Background There is no published data on the incidence or risk of SARS-CoV-2 virus transmission when playing golf, a sport played outdoors where social distancing is possible.

Objective The purpose of this prospective study was to report incidence and transmission regarding SARS-CoV-2, of professional golfers competing on the PGA European Tour across 23 events in 11 countries.

Design Prospective cohort study

Setting PGA European Tour events

Patients (or Participants) Professional golfers participating on the PGA European Tour

Interventions (or Assessment of Risk Factors) Daily symptom and temperature checks, and weekly Reverse Transcriptase Polymerase Chain Reaction (RT-PCR) screening were performed to determine potential carriage of SARS-CoV-2.

Main Outcome Measurements Onset and type of symptomology were analysed. Gene expression and Cycle Thresholds were reviewed for all positive cases. Repeat PCR testing was performed on all positive players. RT-PCR analysis included human house-keeping genes, and various RNA genes specific for SARS-CoV-2.

Results During the study period, there were 2900 RT-PCR tests performed on 195 professional golfers competing on the European Tour.

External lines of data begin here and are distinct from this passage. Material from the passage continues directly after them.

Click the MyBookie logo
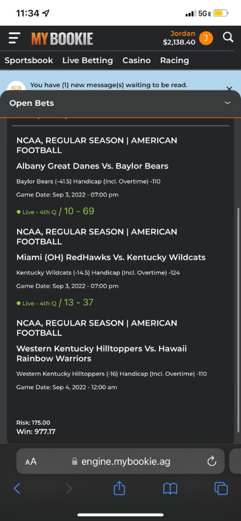Image resolution: width=241 pixels, height=521 pixels. [62, 39]
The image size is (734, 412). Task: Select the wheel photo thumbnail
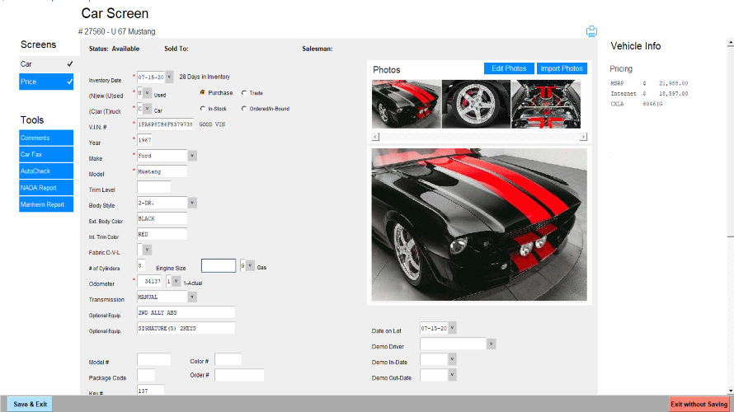(476, 104)
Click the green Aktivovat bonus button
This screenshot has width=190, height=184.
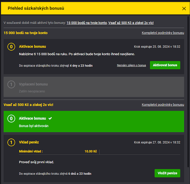pos(165,65)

Four players tested positive on-site during the study period (0.14% of tests; positive results were declared with Ct <40.). Two positive tests were returned as part of routine protocols while two reported a history of close contact with an individual who had tested positive for SARS-CoV-2 and were isolated and target tested. All were asymptomatic at time of testing, with three developing symptoms subsequently. None required hospital admission. There was no transmission from player to player.

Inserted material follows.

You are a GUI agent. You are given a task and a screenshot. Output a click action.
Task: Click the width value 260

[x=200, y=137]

Conclusions Risk of transmission of SARS-CoV-2 virus can be mitigated by highly accurate RT-PCR testing of participants and by setting up a safe bubble which includes testing players and support staff, as well as all persons coming into contact with them during the course of the tournament for example drivers and hotel staff. This report can also provide reassurance for participants and policy makers regarding community golf, which can be encouraged for the health benefits it provides, in a relatively low risk environment, with minimal risk of transmission by observing sensible viral hygiene protocols.